Gov puts forward second critical infrastructure security bill

The federal government has begun consulting with industry on the aspects of its proposed critical infrastructure security laws that it was forced to sideline in order to pass urgent cyber incident intervention powers.

Home Affairs Minister Karen Andrews on Wednesday released an exposure draft [pdf] of the Security Legislation (Critical Infrastructure Protection) Bill, which she described as the “next step” in the government’s critical infrastructure reforms.

The SLCIP bill is the result of a Parliamentary Joint Committee on Intelligence and Security (PJCIS) decision to split the Security Legislation Amendment (Critical Infrastructure) Bill in half in order to “swiftly” legislate the most pressing reforms.

A cut-down version of the bill containing last resort powers that would allow the government to intervene to contain a cyber attack on critical infrastructure passed after being reintroduced to parliament last month.

That bill also expanded the definition of critical infrastructure to a further 11 sectors, including data storage or processing, financial services and healthcare, and introduced cyber incident reporting obligations.

The SLCIP bill now out for consultation captures the “less urgent measures” that were removed from the original bill and also takes into account suggested amendments from both industry and the PJCIS report.

One such reform is the introduction of enhanced cyber security obligations for the “significantly smaller subset critical infrastructure assets” that the government deems as “systems of national significance”.

The bill would give the Home Affairs minister of the day the “ability to privately declare a critical infrastructure asset to be a system of national significance” if Australia’s national interest is likely to be impacted as result of a cyber attack against that operator.

Assets classed as systems of national significant may be required to “undertake more prescribed cyber security activities” such as cyber security exercises and vulnerability assessments to boost preparedness and remediate issues.

If a computer is classed a system of national significance or is needed to operate a system of national significance, there may also be instances where an entity needs to “install software that transmits system information to ASD”.

“Should the parliament legislate this second bill, it would complete the forms for an enhanced all hazards security framework delivered under the Security of Critical Infrastructure Act 2018,” the explanatory paper [pdf] for the new SLCIP bill reads.

Greater clarity over definitions

The government has also used the bill to amend “key sector and asset definitions” in order to “clarify the responsible entities for critical infrastructure assets”, as was recommended in the PJCIS report in September.

The report found that asset definitions in the original bill did not “recognise potential extraterritorial impact”, with the storage and data processing sectors raising specific concerns that related to the horizontal nature of their services during the inquiry.

The bill amends the definition of data storage or processing service to “a service that enables end-users to store or back-up data” and is “provided on a commercial basis”, or alternatively to a “data processing service that “involves the use of one or more computers” and is “provided on a commercial basis”.
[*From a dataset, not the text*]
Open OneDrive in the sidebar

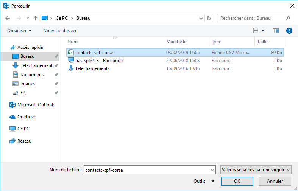coord(27,117)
In the explanatory memorandum for the exposure draft, the government said the amended definition, which “aligns closely with international definitions and standards” such as NIST, would seek to capture services that:

• Acquire or manage the computing infrastructure required for providing the storage and processing services
• Run the storage or processing software that provides the service of storage or processing of computerised data
• Makes arrangements to deliver the storage or processing services to consumers through network access

The government has also clarified that data processing refers to a “collective set of computerised data actions” such as retention, logging, generation, transformation, use, disclosure, sharing, transmission and disposal.

It has similarly altered the definition of a “critical data storage or processing asset” to “remove reference to ‘wholly or primarily’”.

The Department of Home Affairs will accept submission until the consultation process ends on February 1 2022.